Me mostró una hoja de papel blanco grueso, lo vi tamaño doble o triple carta, no sé, parecía extenderse rectangular hacia lo largo y lo alto, ampliamente, no sé cuánto, al verlo crecía más que una hoja simple tamaño carta. A lo vertical él había dibujado una sobre otra unas seis hileras de signos, uno al lado de otro, o algo más arriba o algo más abajo, a tinta todos, cuatro por hilera, un cuarto de siglo atrás, me contó y abajo vi la fecha. Llamó Estudios para alfabeto el conjunto negro y blanco desde entonces.
Y fueron las primeras letras que ideó de un alfabeto que en aquel momento por lo visto inventaba. Eran dibujos negros de unos cuatro centímetros de alto cada uno más o menos, o variados, entre pequeñas torres o figuras curvas, con bordes triangulares, dentados con regularidad armoniosa, con grietas geométricas en blanco a lo largo, a lo alto, equilibradas, con gracia vibrante unas y otras. Algún significado tendrían, sin duda, preciso y específico por más que oculto, o inventado, según afirma él. Los tracé directamente, precisó; sin bosquejos previos; bajo una verdadera inspiración.
El rapto tuvo lugar durante una estancia suya en Nueva York, recordó. Le pregunté si los había tenido presentes cuando terminó las series en las que se afanaba en aquellos años, antes de empezar a trabajar en la serie Escrituras, precisamente de la que parte la Casa de letras –que no es una casa–, con el Alfabeto vertical que en esos momentos me circundaba. Para nada, me contestó; este primer alfabeto fue a dar al fondo de un baúl apenas regresé adonde vivo, aquí cerca, en Dulce Olivia, en el barrio de Santa Catarina, en Coyoacán.

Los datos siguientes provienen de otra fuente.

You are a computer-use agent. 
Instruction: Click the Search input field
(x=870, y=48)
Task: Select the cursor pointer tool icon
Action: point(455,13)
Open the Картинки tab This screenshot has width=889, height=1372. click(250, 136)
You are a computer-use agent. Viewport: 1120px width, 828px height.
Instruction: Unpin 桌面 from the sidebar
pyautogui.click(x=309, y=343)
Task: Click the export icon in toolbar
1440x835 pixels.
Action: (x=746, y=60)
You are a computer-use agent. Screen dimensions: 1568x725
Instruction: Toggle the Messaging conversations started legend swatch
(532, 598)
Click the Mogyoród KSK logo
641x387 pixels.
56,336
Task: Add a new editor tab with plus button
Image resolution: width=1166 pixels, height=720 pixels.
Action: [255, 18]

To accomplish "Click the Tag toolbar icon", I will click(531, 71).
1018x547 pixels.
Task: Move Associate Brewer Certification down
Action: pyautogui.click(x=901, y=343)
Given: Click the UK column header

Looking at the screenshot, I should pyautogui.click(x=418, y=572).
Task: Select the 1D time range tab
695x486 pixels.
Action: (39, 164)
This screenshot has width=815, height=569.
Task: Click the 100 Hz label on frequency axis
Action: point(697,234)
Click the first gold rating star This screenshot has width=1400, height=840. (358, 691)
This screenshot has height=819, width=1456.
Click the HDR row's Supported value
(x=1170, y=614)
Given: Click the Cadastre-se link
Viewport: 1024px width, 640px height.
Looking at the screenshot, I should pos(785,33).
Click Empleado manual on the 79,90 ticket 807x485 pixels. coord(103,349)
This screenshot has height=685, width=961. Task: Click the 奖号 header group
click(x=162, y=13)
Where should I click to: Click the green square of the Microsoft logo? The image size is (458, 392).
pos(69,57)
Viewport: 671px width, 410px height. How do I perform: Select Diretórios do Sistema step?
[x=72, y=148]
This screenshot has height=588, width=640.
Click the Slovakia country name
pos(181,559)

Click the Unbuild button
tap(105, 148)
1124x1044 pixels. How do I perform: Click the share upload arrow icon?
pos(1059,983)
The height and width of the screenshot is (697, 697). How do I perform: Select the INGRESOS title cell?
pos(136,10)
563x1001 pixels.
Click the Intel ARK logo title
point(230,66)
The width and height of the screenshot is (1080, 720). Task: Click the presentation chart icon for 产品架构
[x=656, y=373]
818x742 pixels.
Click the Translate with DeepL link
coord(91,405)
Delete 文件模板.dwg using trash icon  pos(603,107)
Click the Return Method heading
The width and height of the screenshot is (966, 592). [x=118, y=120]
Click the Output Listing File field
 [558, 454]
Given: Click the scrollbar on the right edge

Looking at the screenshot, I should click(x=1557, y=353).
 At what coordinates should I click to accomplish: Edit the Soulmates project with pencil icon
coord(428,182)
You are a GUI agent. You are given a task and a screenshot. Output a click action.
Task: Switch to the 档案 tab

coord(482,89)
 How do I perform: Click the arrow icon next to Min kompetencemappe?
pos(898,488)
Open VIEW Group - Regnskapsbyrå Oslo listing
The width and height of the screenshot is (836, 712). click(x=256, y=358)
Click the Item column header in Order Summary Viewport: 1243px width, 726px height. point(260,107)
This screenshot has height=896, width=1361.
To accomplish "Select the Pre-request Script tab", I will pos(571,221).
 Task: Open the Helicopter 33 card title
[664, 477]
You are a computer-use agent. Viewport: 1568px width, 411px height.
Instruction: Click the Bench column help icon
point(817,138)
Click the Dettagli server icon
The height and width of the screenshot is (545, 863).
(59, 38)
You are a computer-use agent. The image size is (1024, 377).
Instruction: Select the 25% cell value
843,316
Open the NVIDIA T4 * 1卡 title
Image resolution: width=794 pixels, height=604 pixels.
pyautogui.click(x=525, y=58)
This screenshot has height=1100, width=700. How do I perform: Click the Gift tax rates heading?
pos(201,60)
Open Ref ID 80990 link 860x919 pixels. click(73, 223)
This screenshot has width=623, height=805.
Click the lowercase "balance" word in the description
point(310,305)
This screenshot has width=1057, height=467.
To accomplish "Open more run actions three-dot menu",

Lo olvidé todo este tiempo debajo de otras hojas con apuntes de otros temas. Al poner orden apareció esta hoja ahora en mis papeles con dibujos que, según los feché, sé que son antecedentes de la serie Escrituras, ésta, en la que he estado ocupado, internado, antecedentes involuntarios, sonrió; presagios insospechados por mí cuando empecé la serie en la que incluyo esta Casa de letras. No es una casa, volví a pensar, este recinto a cuyo claustro entré a refugiarme de la intemperie.
Alcé la vista hacia los bordes superiores de los trípticos a mi alrededor, se me figuró que ahí no terminaban, sino que ascendían, ascendían, como si el marco que estructura la tela se hubiera extralimitado, como si las manchas sobre manchas con formas oscuras y claras profecías hubieran crecido a una altura fuera de toda altura medible y abarcable por el ojo humano o incluso por el ojo animal, aun del volador.
La expresión que trataba de formarse en mi mente, que procuraba salir entre mis labios tenía el sentido de una oración, aunque no gramatical; de una declaración de gratitud, aunque no ante un juez terrenal.
Entrecerré los ojos en el centro del salón, inmersa en su brillo, deslumbrada, enceguecida, rodeada de los trípticos radiantes que formaban parte según él de una Casa de letras. Esto no es una casa, quise afirmar; esto es una catedral.
Creaste una catedral, pronuncié por fin.